What the exercise asks:
The string "ribeauville" appears in some lines of the entries that follow; copy each such line.

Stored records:
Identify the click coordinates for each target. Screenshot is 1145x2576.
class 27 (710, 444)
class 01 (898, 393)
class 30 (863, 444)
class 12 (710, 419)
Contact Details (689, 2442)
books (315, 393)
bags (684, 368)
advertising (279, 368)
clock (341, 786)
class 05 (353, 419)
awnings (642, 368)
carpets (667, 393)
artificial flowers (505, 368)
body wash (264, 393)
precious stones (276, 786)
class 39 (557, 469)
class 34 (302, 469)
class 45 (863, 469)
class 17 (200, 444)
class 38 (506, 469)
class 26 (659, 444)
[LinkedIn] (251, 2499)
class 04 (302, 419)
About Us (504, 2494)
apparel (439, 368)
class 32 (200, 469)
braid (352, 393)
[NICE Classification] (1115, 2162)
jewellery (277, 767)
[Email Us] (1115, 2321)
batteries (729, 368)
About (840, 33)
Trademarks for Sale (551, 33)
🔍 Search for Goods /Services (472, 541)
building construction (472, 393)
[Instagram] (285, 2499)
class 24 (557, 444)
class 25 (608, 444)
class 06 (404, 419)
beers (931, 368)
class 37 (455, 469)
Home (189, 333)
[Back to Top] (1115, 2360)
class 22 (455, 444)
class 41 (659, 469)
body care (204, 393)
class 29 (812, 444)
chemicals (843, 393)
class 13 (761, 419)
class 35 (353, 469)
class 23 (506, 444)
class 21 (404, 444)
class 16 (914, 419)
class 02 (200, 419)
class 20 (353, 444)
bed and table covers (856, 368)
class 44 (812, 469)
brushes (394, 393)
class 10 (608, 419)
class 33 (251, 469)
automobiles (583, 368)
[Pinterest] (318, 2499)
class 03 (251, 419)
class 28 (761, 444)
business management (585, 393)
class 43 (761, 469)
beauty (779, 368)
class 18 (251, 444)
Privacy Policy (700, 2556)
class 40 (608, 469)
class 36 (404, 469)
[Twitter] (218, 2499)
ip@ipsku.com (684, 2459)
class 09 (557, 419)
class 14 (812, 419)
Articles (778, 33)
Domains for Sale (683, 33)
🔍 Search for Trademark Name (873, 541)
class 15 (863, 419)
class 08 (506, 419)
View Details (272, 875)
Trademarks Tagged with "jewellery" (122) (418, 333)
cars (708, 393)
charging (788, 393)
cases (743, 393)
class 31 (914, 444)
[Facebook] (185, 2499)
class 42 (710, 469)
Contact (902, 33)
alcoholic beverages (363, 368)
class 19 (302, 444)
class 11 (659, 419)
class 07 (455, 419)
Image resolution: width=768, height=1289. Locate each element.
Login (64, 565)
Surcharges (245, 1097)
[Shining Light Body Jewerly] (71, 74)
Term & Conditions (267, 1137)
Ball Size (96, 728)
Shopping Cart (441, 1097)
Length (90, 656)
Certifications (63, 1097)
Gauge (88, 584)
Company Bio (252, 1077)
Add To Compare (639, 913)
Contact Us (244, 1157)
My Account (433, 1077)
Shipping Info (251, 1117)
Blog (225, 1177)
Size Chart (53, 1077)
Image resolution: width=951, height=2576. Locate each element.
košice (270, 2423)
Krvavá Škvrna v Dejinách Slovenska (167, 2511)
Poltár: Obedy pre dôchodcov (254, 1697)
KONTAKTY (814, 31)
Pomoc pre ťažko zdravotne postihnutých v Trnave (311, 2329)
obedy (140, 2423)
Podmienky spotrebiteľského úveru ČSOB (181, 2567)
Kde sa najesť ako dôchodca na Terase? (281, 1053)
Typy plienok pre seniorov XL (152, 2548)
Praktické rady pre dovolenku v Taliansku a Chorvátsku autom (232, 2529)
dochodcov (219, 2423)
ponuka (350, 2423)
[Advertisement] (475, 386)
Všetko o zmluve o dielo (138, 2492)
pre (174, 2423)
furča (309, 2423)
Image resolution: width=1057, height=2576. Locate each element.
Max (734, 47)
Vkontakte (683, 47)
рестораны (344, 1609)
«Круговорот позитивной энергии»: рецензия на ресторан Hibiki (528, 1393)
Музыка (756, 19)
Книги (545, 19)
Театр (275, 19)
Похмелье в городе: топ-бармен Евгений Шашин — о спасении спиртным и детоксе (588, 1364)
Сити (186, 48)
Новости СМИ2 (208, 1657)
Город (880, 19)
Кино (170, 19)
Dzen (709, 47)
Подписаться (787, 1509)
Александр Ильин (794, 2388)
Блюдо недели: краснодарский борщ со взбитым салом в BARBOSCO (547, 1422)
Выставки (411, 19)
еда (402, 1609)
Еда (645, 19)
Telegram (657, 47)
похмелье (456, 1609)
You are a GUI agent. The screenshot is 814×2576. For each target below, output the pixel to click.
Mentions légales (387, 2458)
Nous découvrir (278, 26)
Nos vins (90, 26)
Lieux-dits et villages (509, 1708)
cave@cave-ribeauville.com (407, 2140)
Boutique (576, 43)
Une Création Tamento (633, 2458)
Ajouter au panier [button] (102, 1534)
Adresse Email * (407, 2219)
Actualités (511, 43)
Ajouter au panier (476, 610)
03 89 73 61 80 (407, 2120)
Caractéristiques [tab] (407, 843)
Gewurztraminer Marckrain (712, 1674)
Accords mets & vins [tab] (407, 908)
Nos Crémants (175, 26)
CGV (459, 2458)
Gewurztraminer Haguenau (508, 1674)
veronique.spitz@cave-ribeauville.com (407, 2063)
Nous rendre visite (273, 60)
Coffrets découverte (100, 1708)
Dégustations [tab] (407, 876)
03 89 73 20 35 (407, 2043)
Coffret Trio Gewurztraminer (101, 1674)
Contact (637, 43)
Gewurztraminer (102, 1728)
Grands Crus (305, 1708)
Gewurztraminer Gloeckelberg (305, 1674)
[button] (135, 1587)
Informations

Task answer:
cave@cave-ribeauville.com (407, 2140)
veronique.spitz@cave-ribeauville.com (407, 2063)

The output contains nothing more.